▶ [TASK ITEM]:
Below are some records; quote exactly the lines from the one that contains "At what coordinates should I click to accomplish: Collapse" through the one that contains "Task: Sort by DATE column arrow", inclusive, and no others.

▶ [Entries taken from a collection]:
^^^^^^^^
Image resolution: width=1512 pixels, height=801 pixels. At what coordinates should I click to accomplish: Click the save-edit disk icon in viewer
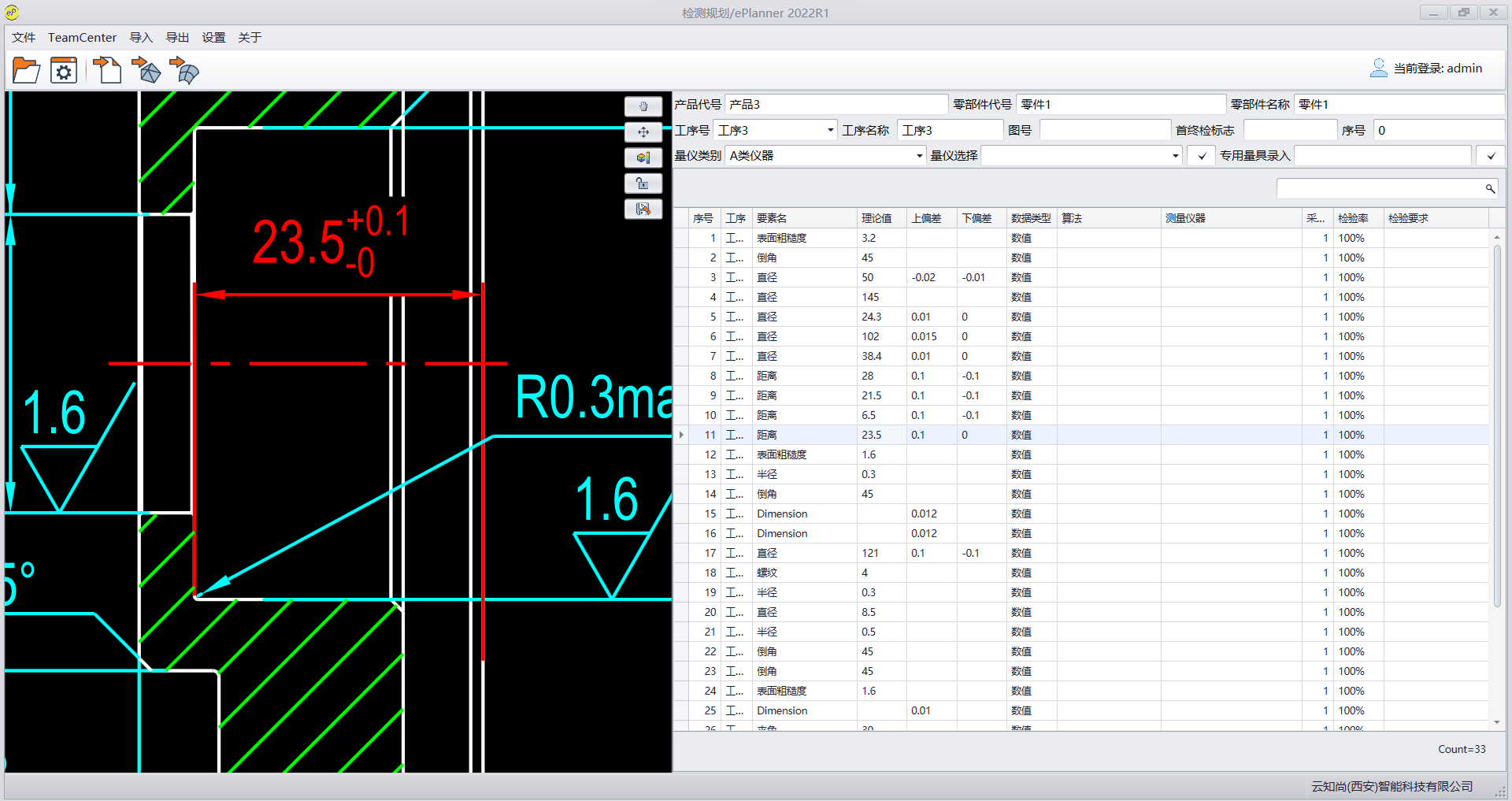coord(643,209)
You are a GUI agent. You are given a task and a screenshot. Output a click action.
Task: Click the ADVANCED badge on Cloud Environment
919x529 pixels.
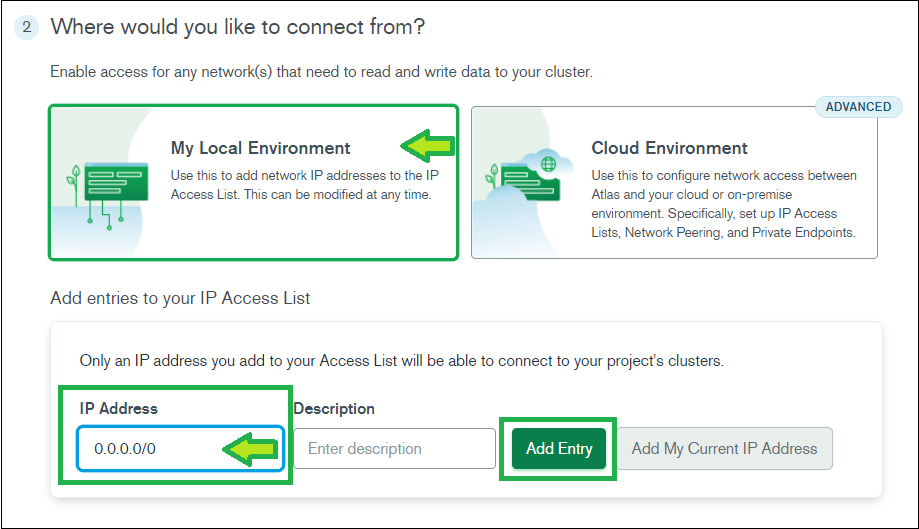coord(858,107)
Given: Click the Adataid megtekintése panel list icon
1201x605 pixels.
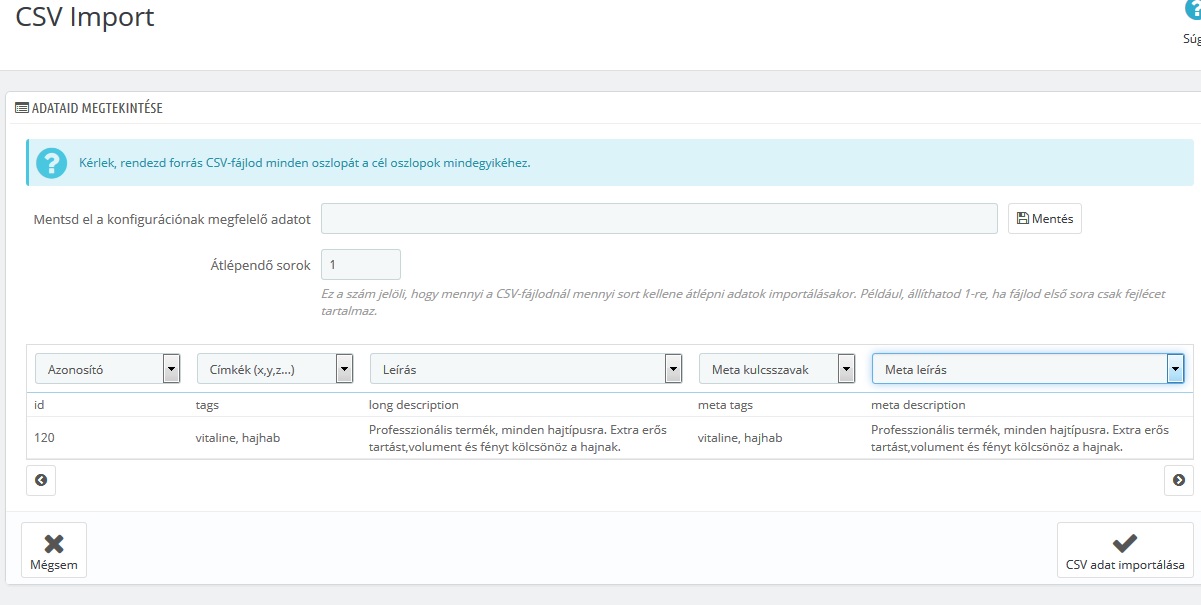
^^^^^^^^
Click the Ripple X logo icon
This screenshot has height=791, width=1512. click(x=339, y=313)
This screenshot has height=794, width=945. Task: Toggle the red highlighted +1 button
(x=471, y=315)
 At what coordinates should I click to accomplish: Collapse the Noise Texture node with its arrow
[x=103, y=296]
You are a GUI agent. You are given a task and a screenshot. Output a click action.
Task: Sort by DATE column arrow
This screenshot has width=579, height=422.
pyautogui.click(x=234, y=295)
^^^^^^^^
▶ [EXERCISE RESULT]:
 At what coordinates should I click to accomplish: Collapse the Noise Texture node with its arrow
[x=103, y=296]
You are a GUI agent. You are given a task and a screenshot. Output a click action.
Task: Sort by DATE column arrow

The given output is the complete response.